--- MATERIAL SUPPLIED ---

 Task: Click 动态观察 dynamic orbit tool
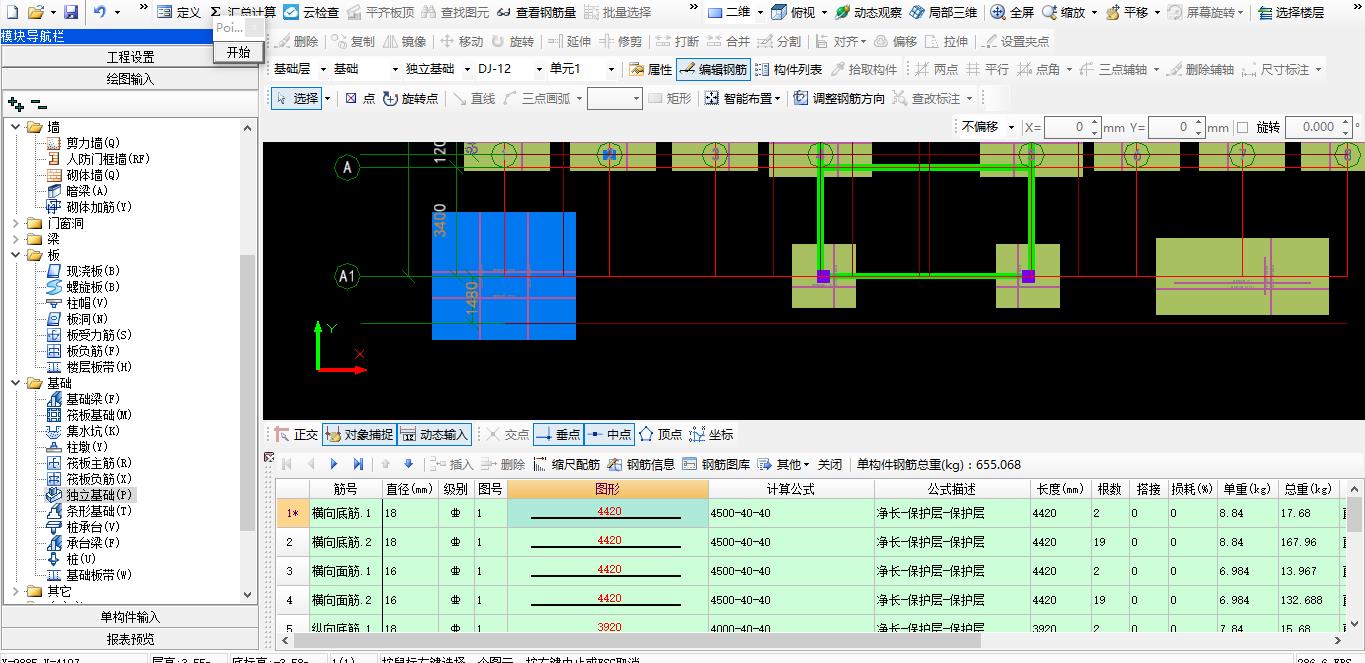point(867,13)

---
--- MATERIAL SUPPLIED ---

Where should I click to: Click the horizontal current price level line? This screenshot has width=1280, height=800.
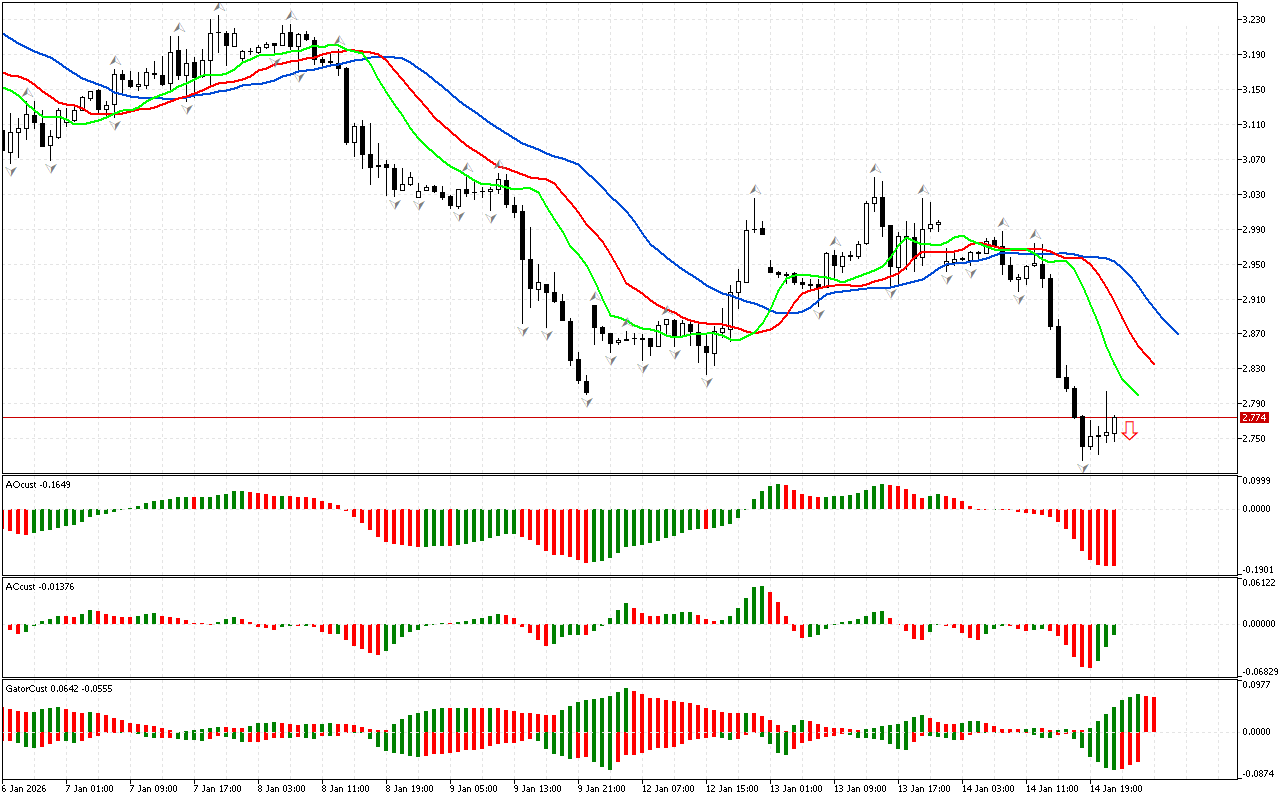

---
--- MATERIAL SUPPLIED ---

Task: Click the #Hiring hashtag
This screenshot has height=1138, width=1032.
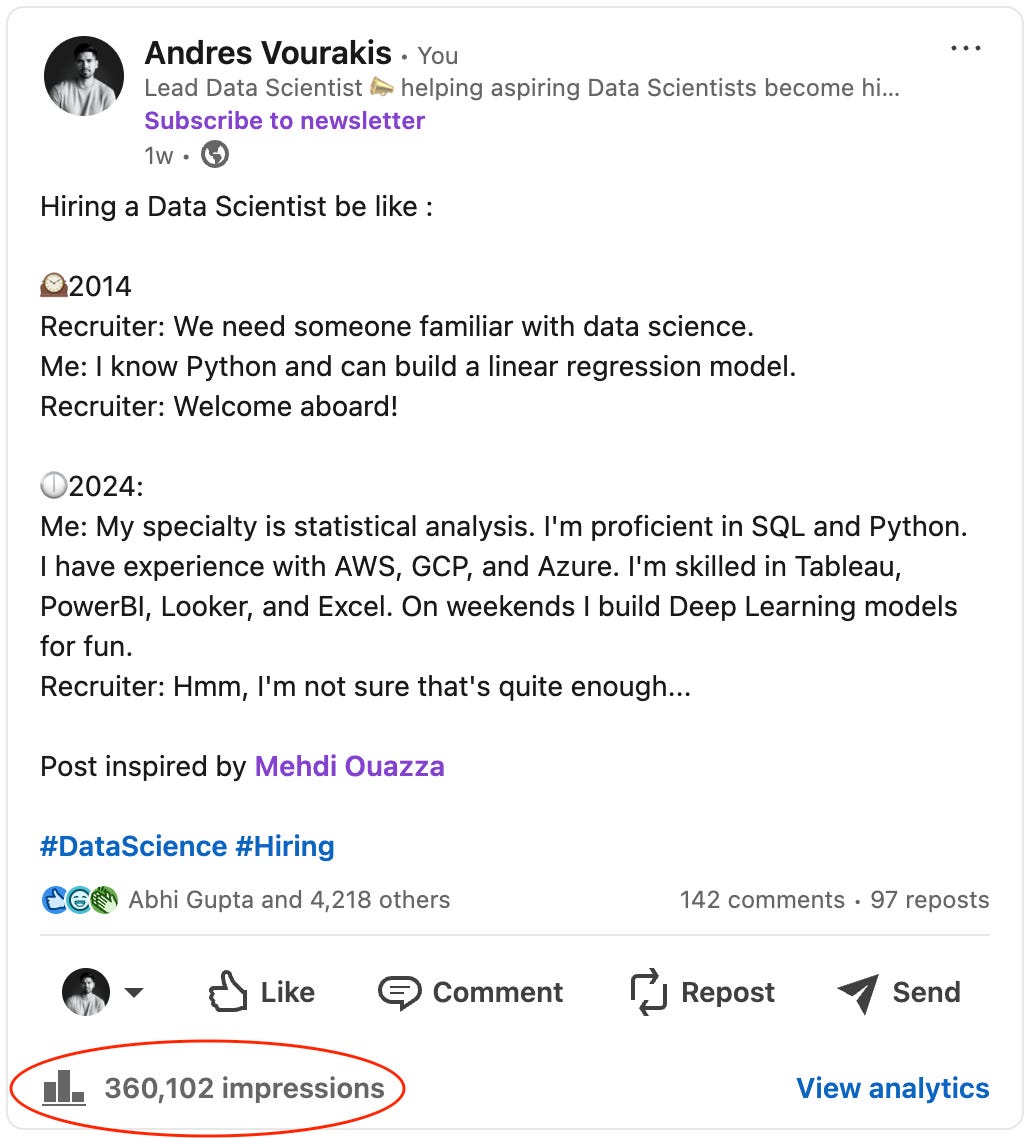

---

_AIM_
Copy out the stretch of records from the line containing "Task: Click the #Hiring hashtag" through the line containing "This screenshot has height=1138, width=1032.", word for word.

_EXERCISE SOLUTION_
Task: Click the #Hiring hashtag
This screenshot has height=1138, width=1032.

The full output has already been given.